__Assignment__: The response should contain only those lines of the entries below that include the string "computer".

▼

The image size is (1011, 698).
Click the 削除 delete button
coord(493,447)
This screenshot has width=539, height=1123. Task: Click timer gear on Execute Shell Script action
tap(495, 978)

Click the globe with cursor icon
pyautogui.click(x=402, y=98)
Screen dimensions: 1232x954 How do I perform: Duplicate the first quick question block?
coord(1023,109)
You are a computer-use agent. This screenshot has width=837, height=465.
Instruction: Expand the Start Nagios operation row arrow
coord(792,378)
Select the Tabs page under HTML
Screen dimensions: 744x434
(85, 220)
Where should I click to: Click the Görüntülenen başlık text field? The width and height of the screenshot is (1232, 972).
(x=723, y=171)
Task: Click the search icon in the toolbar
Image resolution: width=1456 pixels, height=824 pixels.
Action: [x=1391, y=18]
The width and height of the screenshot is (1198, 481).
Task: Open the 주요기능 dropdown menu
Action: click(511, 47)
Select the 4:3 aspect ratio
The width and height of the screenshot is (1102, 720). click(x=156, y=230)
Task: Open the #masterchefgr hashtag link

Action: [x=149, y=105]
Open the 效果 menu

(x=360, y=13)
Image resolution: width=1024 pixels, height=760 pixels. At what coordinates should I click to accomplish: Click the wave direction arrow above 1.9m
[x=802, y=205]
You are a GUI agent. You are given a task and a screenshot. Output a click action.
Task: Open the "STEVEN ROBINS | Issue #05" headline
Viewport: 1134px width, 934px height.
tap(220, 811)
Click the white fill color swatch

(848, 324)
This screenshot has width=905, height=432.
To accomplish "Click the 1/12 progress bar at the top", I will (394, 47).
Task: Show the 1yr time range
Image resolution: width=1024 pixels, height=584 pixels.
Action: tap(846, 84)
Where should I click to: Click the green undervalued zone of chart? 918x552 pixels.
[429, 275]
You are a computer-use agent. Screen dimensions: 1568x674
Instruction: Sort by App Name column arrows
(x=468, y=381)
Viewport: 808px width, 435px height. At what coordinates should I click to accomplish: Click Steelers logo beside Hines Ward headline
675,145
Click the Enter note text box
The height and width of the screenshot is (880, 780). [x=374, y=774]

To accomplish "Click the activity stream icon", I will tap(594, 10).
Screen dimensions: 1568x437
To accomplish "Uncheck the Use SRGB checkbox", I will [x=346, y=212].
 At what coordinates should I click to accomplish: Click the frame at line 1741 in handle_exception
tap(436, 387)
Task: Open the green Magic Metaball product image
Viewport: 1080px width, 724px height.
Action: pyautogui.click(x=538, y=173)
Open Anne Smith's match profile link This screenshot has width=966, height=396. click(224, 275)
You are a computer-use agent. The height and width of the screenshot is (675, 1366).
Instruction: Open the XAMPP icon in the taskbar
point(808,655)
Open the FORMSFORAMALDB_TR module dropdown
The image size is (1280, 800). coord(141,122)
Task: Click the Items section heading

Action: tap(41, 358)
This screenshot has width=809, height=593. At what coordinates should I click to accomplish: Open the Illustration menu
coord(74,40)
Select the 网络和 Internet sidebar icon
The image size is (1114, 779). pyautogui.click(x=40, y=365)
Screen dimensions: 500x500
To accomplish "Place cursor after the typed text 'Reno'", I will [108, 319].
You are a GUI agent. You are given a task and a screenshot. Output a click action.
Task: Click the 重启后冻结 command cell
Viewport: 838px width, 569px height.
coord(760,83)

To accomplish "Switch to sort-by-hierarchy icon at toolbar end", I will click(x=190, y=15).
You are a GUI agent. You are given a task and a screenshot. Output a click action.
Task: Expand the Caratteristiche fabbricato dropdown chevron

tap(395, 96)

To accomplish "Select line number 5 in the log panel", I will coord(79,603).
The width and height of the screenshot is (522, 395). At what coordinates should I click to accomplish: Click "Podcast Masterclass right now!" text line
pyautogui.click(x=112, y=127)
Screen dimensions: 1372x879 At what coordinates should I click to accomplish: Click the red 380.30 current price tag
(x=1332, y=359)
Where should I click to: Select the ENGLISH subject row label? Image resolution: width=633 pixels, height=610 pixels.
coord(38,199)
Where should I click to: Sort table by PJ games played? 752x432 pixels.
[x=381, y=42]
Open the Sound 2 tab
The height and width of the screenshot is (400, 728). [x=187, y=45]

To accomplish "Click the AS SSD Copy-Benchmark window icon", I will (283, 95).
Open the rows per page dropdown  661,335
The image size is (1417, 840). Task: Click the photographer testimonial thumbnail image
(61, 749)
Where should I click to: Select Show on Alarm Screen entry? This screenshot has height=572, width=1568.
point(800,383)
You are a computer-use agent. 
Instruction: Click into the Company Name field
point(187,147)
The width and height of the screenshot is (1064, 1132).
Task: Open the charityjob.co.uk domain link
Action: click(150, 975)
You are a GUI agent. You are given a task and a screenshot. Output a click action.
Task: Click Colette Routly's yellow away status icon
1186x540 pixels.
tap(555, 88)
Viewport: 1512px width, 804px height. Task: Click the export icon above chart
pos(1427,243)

▲

__Response for this exercise__:
You are a computer-use agent. This screenshot has width=837, height=465.
You are a computer-use agent. Screen dimensions: 1568x674
You are a computer-use agent. The height and width of the screenshot is (675, 1366).
You are a computer-use agent. 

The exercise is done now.